**Dataset content:**
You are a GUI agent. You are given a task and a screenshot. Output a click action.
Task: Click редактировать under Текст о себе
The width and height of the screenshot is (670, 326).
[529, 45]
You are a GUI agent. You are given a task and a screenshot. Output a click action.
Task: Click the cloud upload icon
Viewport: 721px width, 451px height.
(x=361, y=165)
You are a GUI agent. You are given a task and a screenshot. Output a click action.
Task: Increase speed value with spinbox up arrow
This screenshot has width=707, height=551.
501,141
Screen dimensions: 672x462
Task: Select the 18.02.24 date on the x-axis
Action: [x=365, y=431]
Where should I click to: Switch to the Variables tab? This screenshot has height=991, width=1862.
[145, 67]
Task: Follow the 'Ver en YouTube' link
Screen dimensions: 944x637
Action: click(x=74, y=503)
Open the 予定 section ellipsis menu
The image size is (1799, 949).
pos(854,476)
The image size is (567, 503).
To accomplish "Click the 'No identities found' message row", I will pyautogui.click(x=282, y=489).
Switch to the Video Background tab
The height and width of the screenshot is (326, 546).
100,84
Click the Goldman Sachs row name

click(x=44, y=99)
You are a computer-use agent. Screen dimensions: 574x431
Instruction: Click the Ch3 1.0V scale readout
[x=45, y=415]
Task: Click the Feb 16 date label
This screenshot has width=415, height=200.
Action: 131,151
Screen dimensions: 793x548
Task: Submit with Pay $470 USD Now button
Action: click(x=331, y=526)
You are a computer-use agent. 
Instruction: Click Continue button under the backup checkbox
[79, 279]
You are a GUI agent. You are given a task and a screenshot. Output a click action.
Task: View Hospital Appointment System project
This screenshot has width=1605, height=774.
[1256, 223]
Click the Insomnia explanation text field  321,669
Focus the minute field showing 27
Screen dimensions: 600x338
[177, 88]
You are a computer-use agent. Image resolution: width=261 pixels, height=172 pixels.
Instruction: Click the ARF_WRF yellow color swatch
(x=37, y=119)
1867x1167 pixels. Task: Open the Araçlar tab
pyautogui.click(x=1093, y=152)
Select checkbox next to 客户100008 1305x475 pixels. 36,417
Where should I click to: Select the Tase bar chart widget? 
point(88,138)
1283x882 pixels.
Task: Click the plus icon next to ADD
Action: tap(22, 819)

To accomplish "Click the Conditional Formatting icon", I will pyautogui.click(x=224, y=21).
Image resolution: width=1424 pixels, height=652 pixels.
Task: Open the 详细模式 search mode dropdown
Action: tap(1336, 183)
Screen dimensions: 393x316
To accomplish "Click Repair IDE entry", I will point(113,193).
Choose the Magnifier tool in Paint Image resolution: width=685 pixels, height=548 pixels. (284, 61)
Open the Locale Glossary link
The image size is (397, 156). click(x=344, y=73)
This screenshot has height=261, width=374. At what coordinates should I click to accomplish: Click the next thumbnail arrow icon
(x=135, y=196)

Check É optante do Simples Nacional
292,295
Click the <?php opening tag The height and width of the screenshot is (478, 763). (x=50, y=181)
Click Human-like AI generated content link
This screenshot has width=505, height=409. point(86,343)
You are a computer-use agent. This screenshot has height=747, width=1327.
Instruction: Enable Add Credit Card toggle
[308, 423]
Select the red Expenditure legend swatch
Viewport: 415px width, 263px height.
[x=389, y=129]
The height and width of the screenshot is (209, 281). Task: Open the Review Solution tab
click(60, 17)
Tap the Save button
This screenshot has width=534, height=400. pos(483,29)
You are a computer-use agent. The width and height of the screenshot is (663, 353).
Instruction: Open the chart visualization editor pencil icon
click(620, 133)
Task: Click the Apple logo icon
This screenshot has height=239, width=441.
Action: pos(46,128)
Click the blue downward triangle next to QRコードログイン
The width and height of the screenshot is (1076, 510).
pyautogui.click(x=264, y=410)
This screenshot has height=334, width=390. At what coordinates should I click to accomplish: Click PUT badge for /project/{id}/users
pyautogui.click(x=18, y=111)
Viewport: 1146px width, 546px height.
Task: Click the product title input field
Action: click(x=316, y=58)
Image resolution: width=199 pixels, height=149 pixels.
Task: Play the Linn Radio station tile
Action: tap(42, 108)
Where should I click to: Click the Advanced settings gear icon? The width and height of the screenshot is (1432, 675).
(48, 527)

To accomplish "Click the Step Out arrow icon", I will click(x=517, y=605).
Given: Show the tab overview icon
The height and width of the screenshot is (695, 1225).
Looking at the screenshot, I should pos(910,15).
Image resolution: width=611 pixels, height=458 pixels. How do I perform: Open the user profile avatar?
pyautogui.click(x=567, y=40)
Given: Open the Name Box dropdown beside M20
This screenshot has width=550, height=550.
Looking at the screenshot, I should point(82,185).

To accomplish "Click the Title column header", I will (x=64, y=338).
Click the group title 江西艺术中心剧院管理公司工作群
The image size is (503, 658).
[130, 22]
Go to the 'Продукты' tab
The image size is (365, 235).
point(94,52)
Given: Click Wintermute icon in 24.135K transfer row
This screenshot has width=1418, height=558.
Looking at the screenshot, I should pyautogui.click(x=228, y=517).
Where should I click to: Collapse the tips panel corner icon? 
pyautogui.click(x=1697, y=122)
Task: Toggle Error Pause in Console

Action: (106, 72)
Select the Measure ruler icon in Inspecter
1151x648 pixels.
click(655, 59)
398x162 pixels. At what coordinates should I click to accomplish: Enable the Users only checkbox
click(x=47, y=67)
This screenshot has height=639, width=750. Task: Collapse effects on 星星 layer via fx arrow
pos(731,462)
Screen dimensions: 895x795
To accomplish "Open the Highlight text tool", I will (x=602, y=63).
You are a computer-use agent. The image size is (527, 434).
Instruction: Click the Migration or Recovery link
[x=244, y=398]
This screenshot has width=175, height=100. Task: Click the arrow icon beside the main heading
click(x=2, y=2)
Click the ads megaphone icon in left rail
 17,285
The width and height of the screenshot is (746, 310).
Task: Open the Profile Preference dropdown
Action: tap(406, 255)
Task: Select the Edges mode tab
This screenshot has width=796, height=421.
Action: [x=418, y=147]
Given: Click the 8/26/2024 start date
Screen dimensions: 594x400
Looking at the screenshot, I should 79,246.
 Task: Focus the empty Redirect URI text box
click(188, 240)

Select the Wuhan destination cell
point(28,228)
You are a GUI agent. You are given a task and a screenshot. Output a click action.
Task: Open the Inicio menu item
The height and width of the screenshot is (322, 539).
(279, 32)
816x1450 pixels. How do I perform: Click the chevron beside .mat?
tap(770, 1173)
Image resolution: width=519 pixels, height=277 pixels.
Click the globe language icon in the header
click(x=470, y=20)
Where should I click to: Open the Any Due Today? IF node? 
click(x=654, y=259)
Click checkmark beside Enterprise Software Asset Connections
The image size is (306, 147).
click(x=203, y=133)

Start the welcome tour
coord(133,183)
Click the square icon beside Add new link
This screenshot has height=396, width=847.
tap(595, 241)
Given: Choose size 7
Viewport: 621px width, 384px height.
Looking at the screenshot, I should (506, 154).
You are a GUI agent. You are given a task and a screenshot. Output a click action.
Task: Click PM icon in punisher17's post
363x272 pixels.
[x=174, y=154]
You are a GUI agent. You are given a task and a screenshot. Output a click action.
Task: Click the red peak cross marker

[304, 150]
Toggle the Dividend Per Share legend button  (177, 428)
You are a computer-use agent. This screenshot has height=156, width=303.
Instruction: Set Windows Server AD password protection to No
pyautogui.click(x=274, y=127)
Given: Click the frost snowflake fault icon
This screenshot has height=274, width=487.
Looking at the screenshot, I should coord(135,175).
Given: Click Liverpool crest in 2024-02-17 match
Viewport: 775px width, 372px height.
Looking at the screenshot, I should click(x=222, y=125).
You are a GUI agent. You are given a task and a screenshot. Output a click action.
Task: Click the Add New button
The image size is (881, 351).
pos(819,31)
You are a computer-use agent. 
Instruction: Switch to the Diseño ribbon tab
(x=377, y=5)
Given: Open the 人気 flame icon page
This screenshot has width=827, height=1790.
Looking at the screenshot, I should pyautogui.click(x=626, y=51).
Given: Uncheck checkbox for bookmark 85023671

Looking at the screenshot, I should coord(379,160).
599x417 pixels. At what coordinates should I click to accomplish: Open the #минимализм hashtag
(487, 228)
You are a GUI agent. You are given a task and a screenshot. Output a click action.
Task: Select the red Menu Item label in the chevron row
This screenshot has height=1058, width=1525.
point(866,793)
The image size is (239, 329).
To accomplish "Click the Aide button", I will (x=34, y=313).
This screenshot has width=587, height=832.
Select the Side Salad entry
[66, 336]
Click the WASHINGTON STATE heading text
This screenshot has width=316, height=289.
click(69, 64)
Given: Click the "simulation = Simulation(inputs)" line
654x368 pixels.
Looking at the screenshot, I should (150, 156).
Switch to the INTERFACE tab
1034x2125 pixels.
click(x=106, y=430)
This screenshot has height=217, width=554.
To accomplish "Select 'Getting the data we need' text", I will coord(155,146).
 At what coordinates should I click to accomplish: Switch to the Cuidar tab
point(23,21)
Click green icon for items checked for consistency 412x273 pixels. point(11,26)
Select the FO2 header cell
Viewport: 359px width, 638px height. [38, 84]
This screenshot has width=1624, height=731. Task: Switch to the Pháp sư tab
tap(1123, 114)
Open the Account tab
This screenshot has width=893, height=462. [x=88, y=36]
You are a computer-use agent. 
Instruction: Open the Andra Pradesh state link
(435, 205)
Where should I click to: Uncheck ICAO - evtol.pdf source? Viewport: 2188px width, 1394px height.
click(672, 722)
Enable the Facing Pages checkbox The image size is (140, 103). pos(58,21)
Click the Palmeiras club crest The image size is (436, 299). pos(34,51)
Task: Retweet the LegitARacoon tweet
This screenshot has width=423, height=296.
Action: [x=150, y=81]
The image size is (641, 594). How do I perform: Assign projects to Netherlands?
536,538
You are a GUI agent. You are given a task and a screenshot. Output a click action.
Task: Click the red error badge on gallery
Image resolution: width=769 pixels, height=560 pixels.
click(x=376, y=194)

**Activity:** Would you copy out exactly the lines above that start at the one containing "Task: Select the red" and end at the one containing "Enable the Facing", inclusive?

**Task response:**
Task: Select the red Menu Item label in the chevron row
This screenshot has height=1058, width=1525.
point(866,793)
The image size is (239, 329).
To accomplish "Click the Aide button", I will (x=34, y=313).
This screenshot has width=587, height=832.
Select the Side Salad entry
[66, 336]
Click the WASHINGTON STATE heading text
This screenshot has width=316, height=289.
click(69, 64)
Given: Click the "simulation = Simulation(inputs)" line
654x368 pixels.
Looking at the screenshot, I should (150, 156).
Switch to the INTERFACE tab
1034x2125 pixels.
click(x=106, y=430)
This screenshot has height=217, width=554.
To accomplish "Select 'Getting the data we need' text", I will coord(155,146).
 At what coordinates should I click to accomplish: Switch to the Cuidar tab
point(23,21)
Click green icon for items checked for consistency 412x273 pixels. point(11,26)
Select the FO2 header cell
Viewport: 359px width, 638px height. [38, 84]
This screenshot has width=1624, height=731. Task: Switch to the Pháp sư tab
tap(1123, 114)
Open the Account tab
This screenshot has width=893, height=462. [x=88, y=36]
You are a computer-use agent. 
Instruction: Open the Andra Pradesh state link
(435, 205)
Where should I click to: Uncheck ICAO - evtol.pdf source? Viewport: 2188px width, 1394px height.
click(672, 722)
Enable the Facing Pages checkbox The image size is (140, 103). pos(58,21)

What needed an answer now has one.